Critiques

Big Thief

Dragon New Warm Mountain I Believe in You

  • 4AD
  • 2022
  • 81 minutes
9
Le meilleur de lca

Tout ce que touche Big Thief semble se changer en or. En 2019, le groupe américain a lancé deux albums qui ont chacun trouvé leur place sur les tops de fin d’année. En 2020, c’était au tour de la chanteuse Adrianne Lenker de faire paraître l’excellent songs / instrumentals. Et voilà que la séquence se poursuit avec Dragon New Warm Mountain I Believe in You, qui a toutes les qualités d’un futur classique.

De toute évidence, la pandémie a agi comme un puissant stimulant pour le quatuor complété par le guitariste Buck Meek, le bassiste Max Oleartchik et le batteur James Krivchenia. Ainsi, ce nouvel album se décline en pas moins de 20 chansons réparties sur deux disques, pour un total de 81 minutes. Loin de diluer la formule, le format long permet à la formation d’élargir son indie folk mélancolique pour lorgner du côté du country rock (excellente Change en ouverture), du shoegaze (superbe Flower of Blood, avec sa guitare saturée de fuzz), du folk pastoral (la courte Heavy Bend), avec même quelques touches d’électro bien dosé (étonnante Time Escaping).

Je dois l’avouer, j’étais un peu inquiet devant la perspective d’un album double de la part de Big Thief. Je ne craignais pas nécessairement la redondance, mais plutôt un effet de trop-plein. Même si elle est loin d’être expérimentale, la musique du groupe commande généralement toute notre attention (que ce soit en raison de l’émotivité du chant de Lenker, des textes denses ou des arrangements souvent plus complexes qu’il n’y paraît) et je me demandais si la bouchée serait trop grosse à avaler.

Or, c’est tout le contraire qui se produit avec Dragon New Warm Mountain I Believe in You, qui se démarque par son sens de l’aventure et son refus de faire du surplace. En effet, jamais auparavant Big Thief ne s’est permis autant de libertés sur le plan stylistique, sans pour autant trahir sa signature. Pourtant, la formation new-yorkaise s’abreuve essentiellement aux mêmes sources qu’à l’habitude (la musique roots, le folk rock des années 70, l’indie ténébreux) mais elle le fait d’une façon plus intégrée que jamais, créant des ponts entre les genres pour amener ses chansons ailleurs. Ainsi, le premier disque s’achève sur la troublante Blurred View, qui emprunte même au trip-hop, tandis que No Reason nous entraîne en territoire folk-prog, jusqu’à la flûte traversière qui semble tout droit sortie des Cinq saisons d’Harmonium.

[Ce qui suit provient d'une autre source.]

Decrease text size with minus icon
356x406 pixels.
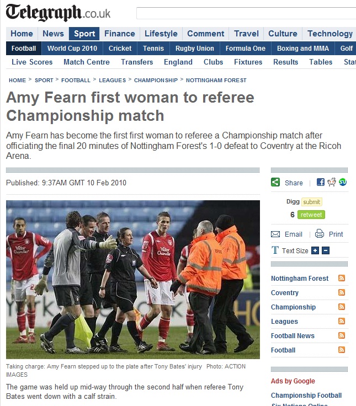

Autant ce nouvel album se démarque par son ambition (dans la durée comme dans les influences), autant sa richesse se trouve parfois dans ses morceaux les plus simples, C’est le cas de la touchante Wake Me Up to Drive, qui se déploie sur un rythme bondissant et une mélodie contagieuse, ou encore Little Things, qui donne dans le rock plus direct, tandis que les paroles évoquent les bons et les mauvais côtés d’une relation amoureuse qui vire à l’obsession :

« Leaving me undressed like some cheap classic movie

Maybe I’m a little obsessed

Maybe you do use me ».

– Little Things

Réalisé par le batteur James Krivchenia, Dragon New Warm Mountain I Believe in You est le fruit de quatre sessions d’enregistrement tenues dans des endroits tous plus différents les uns que les autres : dans l’État de New York; à Topanga Canyon, en Californie; dans les Rocheuses du Colorado; à Tucson, en Arizona. Le processus n’est pas sans rappeler celui ayant mené à la création du classique Blood on the Tracks de Bob Dylan, fruit de deux séances distinctes, une à New York et une autre dans son Minnesota natal. Plutôt que de cacher cette diversité de lieux en optant pour un son uniforme, Big Thief en a fait un élément clé de l’album. On s’amuse même à tenter de deviner de quelles sessions les chansons sont issues, certaines ayant bénéficié d’un travail poussé en studio alors que d’autres dégagent une énergie live.

C’est cette diversité et cette richesse qui font de ce cinquième album de Big Thief un véritable trésor. On y parle d’amour brisé, de quête d’identité, de solitude, mais il y a également de la légèreté et de l’humour, jusque dans les élans country western. Il y a aussi de la place pour le risque et l’expérimentation sonore, même si le groupe new-yorkais ne perd jamais de vue ce qui fait sa particularité sur la scène indie. C’est un classique en devenir, un genre de Blonde on Blonde de notre époque.